Immunology and Infectious Diseases

Shirin Tarafder has completed her Bachelor of Medicine and Bachelor of Surgery at the age of 24 years from Dhaka University and Master of Philosophy in Medical Microbiology from Institute of Postgraduate Medicine and Research, Bangladesh. She is associate professor in the department of Microbiology and Immunology, Bangabandhu sheikh Mujib Medical University, Bangladesh. She has published 23 papers in reputed journals. She is life member of Bangladesh Society of Medical Microbiologist and Bangladesh Society of Pathologist.

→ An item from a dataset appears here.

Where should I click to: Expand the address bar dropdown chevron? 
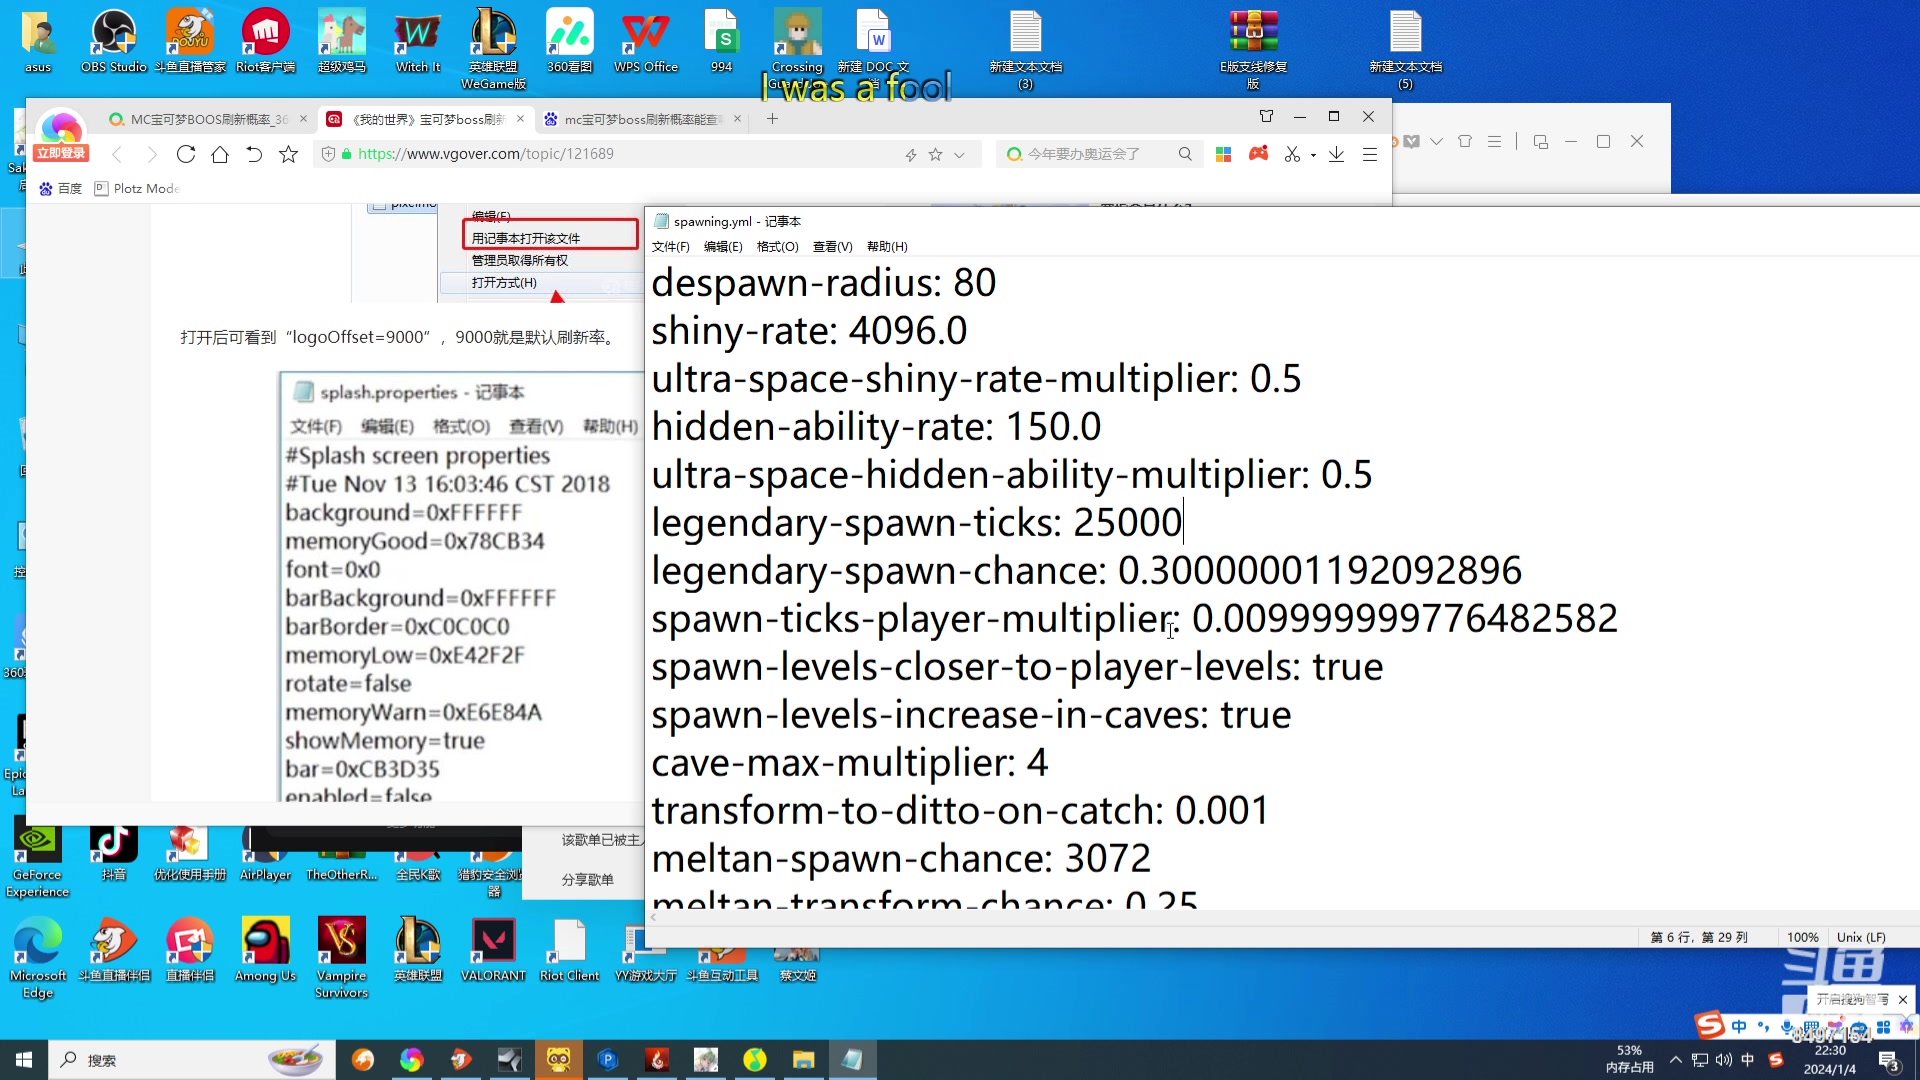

Introduction: Chronic Lymphocytic Leukaemia (CLL) is a clonal B-cell neoplasm of mature cells whose diagnosis is based on clinical manifestations, cell morphology and Immunophenotyping. It is generally accepted that any lymphocytosis superior to 5000/cmm in an adult person and without any other evident cause , must raise the suspicion of a CLL diagnosis. The most reliable methodology for the diagnosis of CLL is Immunophenotyping by Flow Cytometric.

 

Objective: The aim of this study was to evaluate the application of multipara metric Flow Cytometry Immunophenotyping (FCI) as a standard methodology for the confirmation of or exclusion of CLL diagnosis in clinically suspected CLL patients.

 

Patients and Methods: Four colour flow cytometry multipara metric immunophenotyping method was used in EDTA peripheral blood samples taken from 25 consecutive patients diagnosed preliminary as CLL through clinical data, complete blood count, peripheral blood film and bone marrow examination. The following fluorescent monoclonal antibodies were used: CD19, CD5, CD20, CD22, CD23, CD79b, CD79a, FMC7, Kappa and Lambda

light chains, CD10, CD11c, CD3, CD7, CD25, CD30, CD56, CD95, BCL2, and CD34. Marker of immaturity CD34 was added to exclude blast cells. The flow cytometric analysis was performed on a Beckman coulter cytomics FC500 flow cytometer using software CXP to analyze data. Appropriate isotype control studies to determine background fluorescence were also used.